> [What the exercise asks]
Using the entries below, write out the line with "For every named", the line with "ANTALYA (137, 7)", and every line in between, exactly as each is written.

+++ Material provided +++

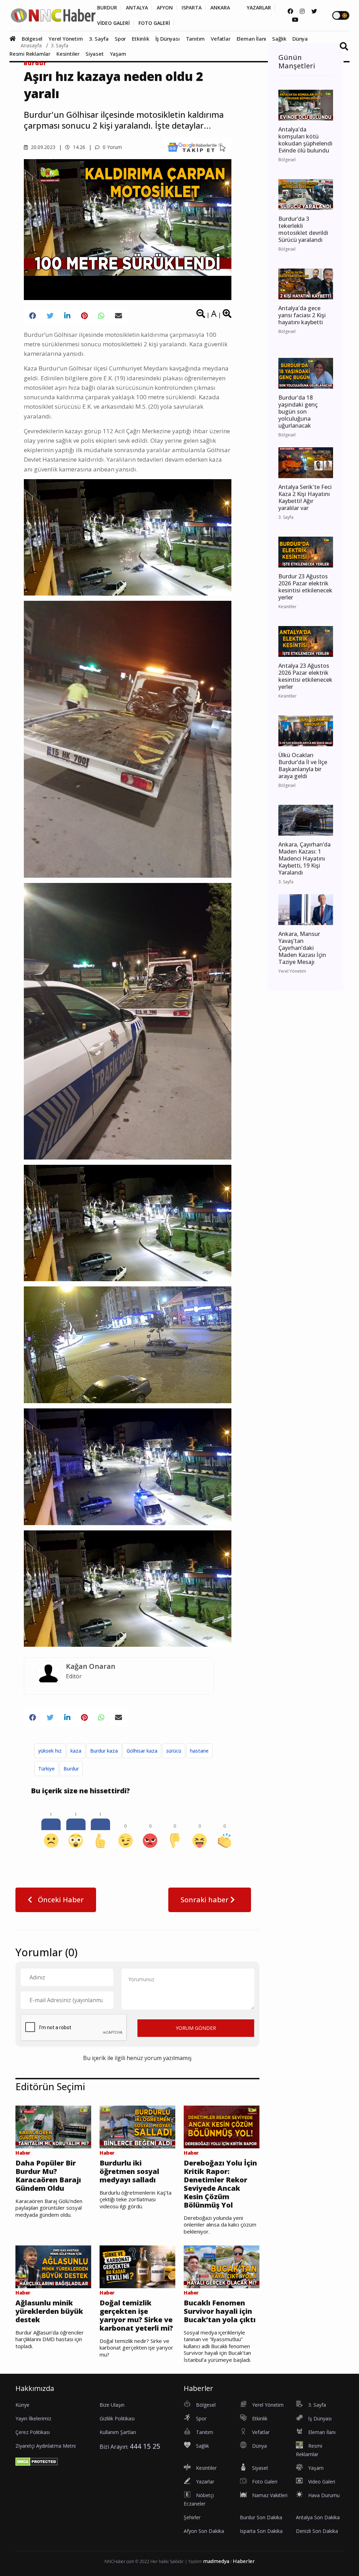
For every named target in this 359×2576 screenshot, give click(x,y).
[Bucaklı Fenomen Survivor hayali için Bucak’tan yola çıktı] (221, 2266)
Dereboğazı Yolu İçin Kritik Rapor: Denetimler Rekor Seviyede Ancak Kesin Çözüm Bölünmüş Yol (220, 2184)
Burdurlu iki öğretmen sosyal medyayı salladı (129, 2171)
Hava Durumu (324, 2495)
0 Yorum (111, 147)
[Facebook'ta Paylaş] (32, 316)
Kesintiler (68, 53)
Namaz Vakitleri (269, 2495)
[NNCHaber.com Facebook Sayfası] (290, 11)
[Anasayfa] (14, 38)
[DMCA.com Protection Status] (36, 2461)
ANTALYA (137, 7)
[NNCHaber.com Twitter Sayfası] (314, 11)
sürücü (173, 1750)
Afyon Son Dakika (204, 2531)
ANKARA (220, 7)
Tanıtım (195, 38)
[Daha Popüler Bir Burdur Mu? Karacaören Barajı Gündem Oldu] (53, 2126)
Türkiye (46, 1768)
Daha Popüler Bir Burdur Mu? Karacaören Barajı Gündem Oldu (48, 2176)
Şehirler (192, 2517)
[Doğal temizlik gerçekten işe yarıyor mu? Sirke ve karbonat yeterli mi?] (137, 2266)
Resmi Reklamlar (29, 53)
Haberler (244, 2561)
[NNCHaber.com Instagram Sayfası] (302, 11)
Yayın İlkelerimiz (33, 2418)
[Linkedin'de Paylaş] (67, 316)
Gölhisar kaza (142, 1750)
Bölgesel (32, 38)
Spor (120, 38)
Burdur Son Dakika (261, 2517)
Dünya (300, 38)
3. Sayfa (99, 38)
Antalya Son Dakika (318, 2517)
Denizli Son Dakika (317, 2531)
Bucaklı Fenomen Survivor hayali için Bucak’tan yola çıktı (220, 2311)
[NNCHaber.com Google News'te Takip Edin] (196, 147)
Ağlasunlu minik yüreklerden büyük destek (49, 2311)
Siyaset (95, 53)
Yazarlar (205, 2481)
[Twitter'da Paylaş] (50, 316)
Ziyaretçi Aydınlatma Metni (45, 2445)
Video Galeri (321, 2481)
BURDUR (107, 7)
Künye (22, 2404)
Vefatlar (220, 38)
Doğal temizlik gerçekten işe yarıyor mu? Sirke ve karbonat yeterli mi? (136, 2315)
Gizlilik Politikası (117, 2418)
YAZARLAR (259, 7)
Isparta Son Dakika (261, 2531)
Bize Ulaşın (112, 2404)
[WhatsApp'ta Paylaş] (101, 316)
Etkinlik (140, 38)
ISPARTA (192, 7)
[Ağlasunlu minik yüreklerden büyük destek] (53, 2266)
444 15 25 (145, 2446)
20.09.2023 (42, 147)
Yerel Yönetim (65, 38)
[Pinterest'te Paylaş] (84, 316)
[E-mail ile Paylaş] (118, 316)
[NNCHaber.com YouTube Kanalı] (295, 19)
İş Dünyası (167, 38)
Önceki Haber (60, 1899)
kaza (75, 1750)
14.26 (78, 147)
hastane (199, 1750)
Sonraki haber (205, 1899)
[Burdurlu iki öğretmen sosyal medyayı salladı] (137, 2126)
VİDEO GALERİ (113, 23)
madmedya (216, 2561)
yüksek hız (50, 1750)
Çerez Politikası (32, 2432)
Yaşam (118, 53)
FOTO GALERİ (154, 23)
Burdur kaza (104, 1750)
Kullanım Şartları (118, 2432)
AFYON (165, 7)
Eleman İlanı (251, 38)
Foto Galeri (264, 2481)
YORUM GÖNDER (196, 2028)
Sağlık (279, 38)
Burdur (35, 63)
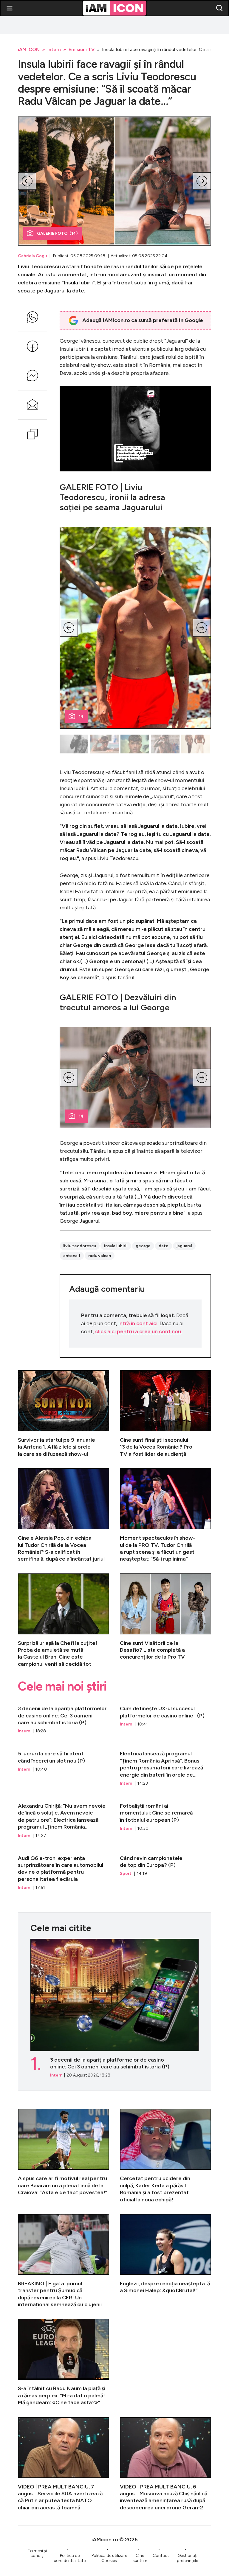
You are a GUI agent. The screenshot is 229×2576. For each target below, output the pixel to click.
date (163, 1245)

+++
+++ Material provided +++

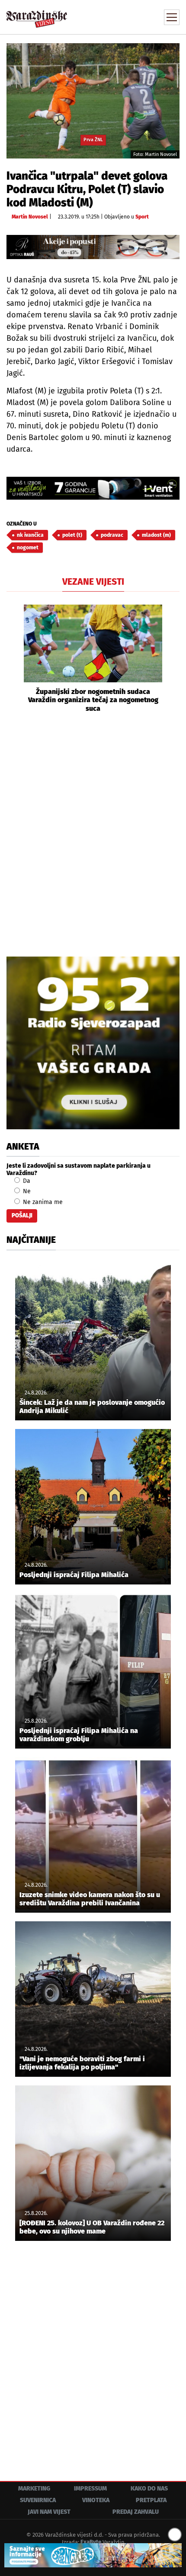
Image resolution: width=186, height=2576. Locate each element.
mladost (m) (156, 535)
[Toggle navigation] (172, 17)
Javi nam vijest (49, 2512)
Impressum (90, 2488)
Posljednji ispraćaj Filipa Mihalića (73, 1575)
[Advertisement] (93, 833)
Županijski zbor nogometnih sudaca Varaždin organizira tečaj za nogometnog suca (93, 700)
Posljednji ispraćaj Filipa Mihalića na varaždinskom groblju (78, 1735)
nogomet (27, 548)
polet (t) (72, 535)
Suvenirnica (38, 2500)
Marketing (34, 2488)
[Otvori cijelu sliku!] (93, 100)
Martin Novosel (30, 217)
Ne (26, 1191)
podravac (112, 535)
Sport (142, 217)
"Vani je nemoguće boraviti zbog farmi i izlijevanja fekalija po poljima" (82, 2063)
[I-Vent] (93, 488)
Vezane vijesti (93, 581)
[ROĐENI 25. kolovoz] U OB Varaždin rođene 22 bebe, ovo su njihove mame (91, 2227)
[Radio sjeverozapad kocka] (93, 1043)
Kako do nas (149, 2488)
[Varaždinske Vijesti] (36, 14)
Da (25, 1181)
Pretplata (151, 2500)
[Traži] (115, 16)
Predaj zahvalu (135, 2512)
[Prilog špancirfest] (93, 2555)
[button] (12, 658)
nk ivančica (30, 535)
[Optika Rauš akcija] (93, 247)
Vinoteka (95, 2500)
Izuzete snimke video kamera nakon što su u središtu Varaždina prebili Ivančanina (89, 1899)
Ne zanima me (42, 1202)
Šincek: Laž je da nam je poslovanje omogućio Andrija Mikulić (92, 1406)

+++

> [Solution to this exercise]
For every named target in this 359×2576 screenshot, give click(x,y).
[Bucaklı Fenomen Survivor hayali için Bucak’tan yola çıktı] (221, 2266)
Dereboğazı Yolu İçin Kritik Rapor: Denetimler Rekor Seviyede Ancak Kesin Çözüm Bölünmüş Yol (220, 2184)
Burdurlu iki öğretmen sosyal medyayı salladı (129, 2171)
Hava Durumu (324, 2495)
0 Yorum (111, 147)
[Facebook'ta Paylaş] (32, 316)
Kesintiler (68, 53)
Namaz Vakitleri (269, 2495)
[NNCHaber.com Facebook Sayfası] (290, 11)
[Anasayfa] (14, 38)
[DMCA.com Protection Status] (36, 2461)
ANTALYA (137, 7)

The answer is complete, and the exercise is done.